A, Area-at-risk (AAR) normalized to the perfused-area of the left ventricle (LV) in Dusp8 WT and KO mice subjected to 60 minutes of ischemia followed by 24 hours of reperfusion. Number of mice analyzed is shown in the bars. B, Assessment of infarct-area normalized to area-at-risk (IA/AAR) in the hearts of Dusp8 WT and KO mice after I/R injury. Number of mice analyzed is shown in the bars. C, Echocardiographic assessment of FS in Dusp8 WT and KO mice subjected to a sham or a MI procedure for the indicated times. *p<0.05 vs KO MI. D, Echocardiographic parameters in Dusp8 WT and KO mice 3 weeks after MI surgery. LVIDd and LVIDs, left ventricular end-diastolic and end-systolic chamber diameters; IVSd and IVSs, intraventricular end-diastolic and end-systolic septal thickness. LVWd and LVWs, left ventricular end-diastolic and end-systolic posterior wall thickness. *p<0.05 vs WT after MI. Number of mice analyzed is shown in the bars. E, Masson trichrome-stained histological heart sections from Dusp8 WT and KO mice 3 weeks after MI or sham.
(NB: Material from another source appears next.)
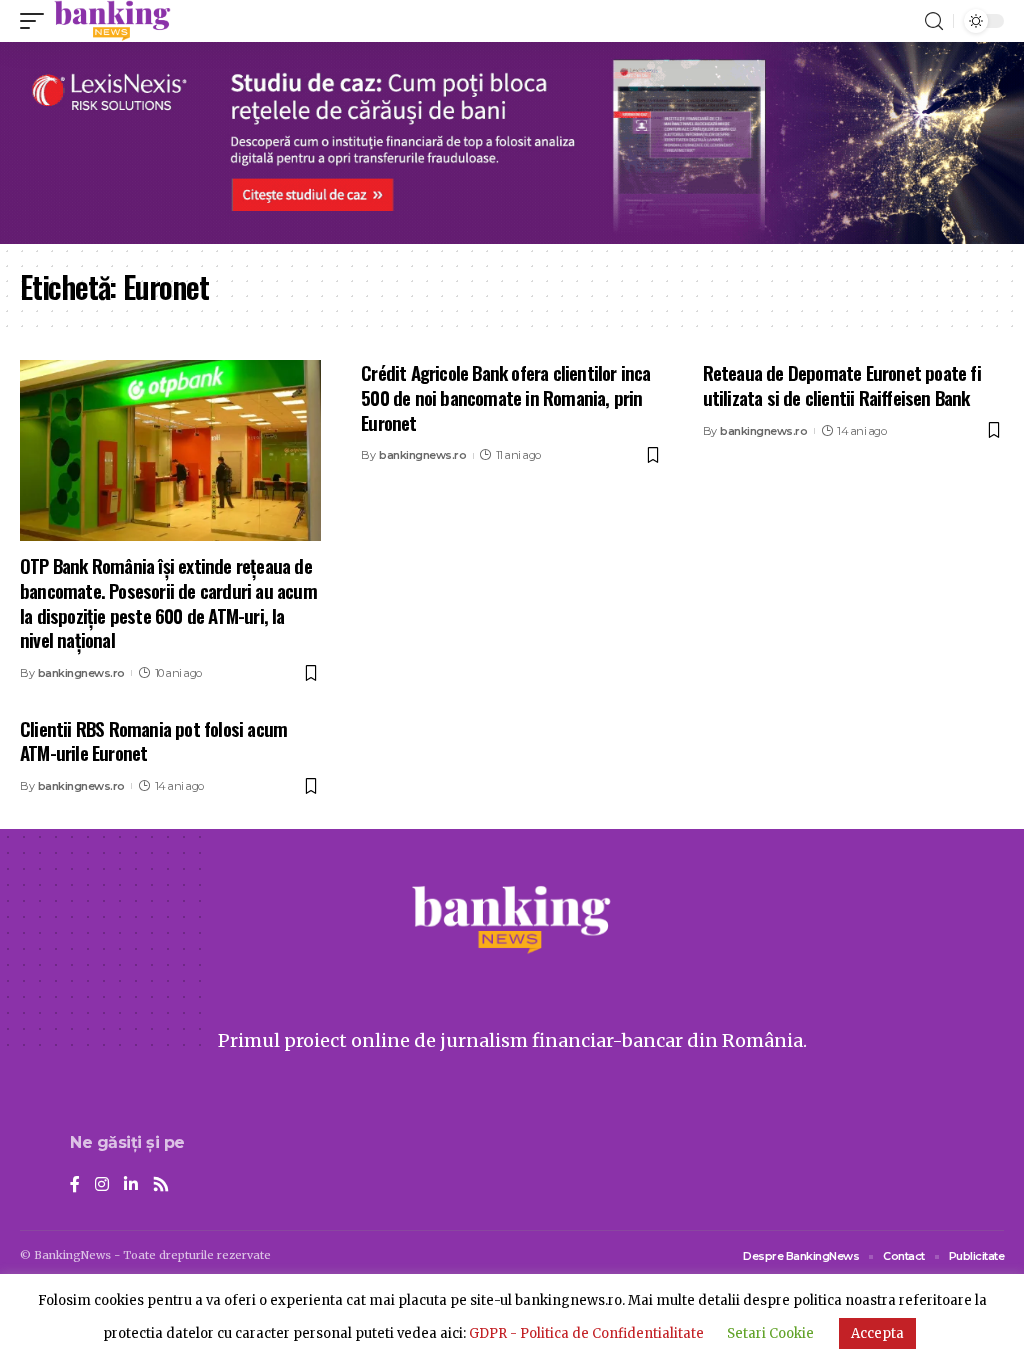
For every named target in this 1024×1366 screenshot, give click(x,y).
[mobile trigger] (37, 21)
Figure 6. Generation of cardiac-specific DUSP8 transgenic mice and phenotypic characterization

A, Schematic of the bi-transgenic inducible expression system used to regulate DUSP8 heart-specific overexpression. Abbreviations: tetO, tetracycline operator with response elements. B and C, Analysis of cardiac DUSP8 expression by real-time PCR in double transgenic mice (DTG) versus only single transgenic tTA mice (B) and Western blot (C) from hearts of mice 6 weeks after Dox removal to induce expression, 9 weeks-old in total. *p<0.05 vs tTA. Dusp8 KO heart samples are shown as a control. D, Western blot analysis for MAPK phosphorylation and total MAPKs in tTA controls and DTG mice at 9 weeks of age. At least six separate heart samples were analyzed for each group with similar results. E and F, Echocardiographic assessment of FS and LV internal chamber dimension at end diastole (LVIDd) in tTA controls and DTG mice at 9 weeks of age with 6 weeks of transgene induction. *p<0.05 vs tTA control. Number of mice analyzed is shown in the bars. G, HW/BW ratio in tTA controls and DTG mice at 9 weeks of age. *p<0.05 vs tTA. Number of mice analyzed is shown in the bars. H, Analysis of length/width ratio of adult cardiac myocytes isolated from hearts of tTA and DTG mice with 6 weeks of transgene induction. A total of 170 myocytes were analyzed for each group. *p<0.05 vs tTA. I, Real-time PCR analysis of mRNA for the indicated genes from the hearts of tTA control and DTG mice. N=4 hearts for each group. *p<0.05 vs tTA. J, Masson trichrome-stained histological sections of hearts from tTA and DTG mice at 9 weeks of age. Magnification is 40X total. K, Western blot analysis for MAPK phosphorylation and total MAPK levels from hearts of tTA controls and DTG mice after TAC stimulation for the indicated time in minutes. The 0 time point represents sham mice. At least 4 separate samples were analyzed.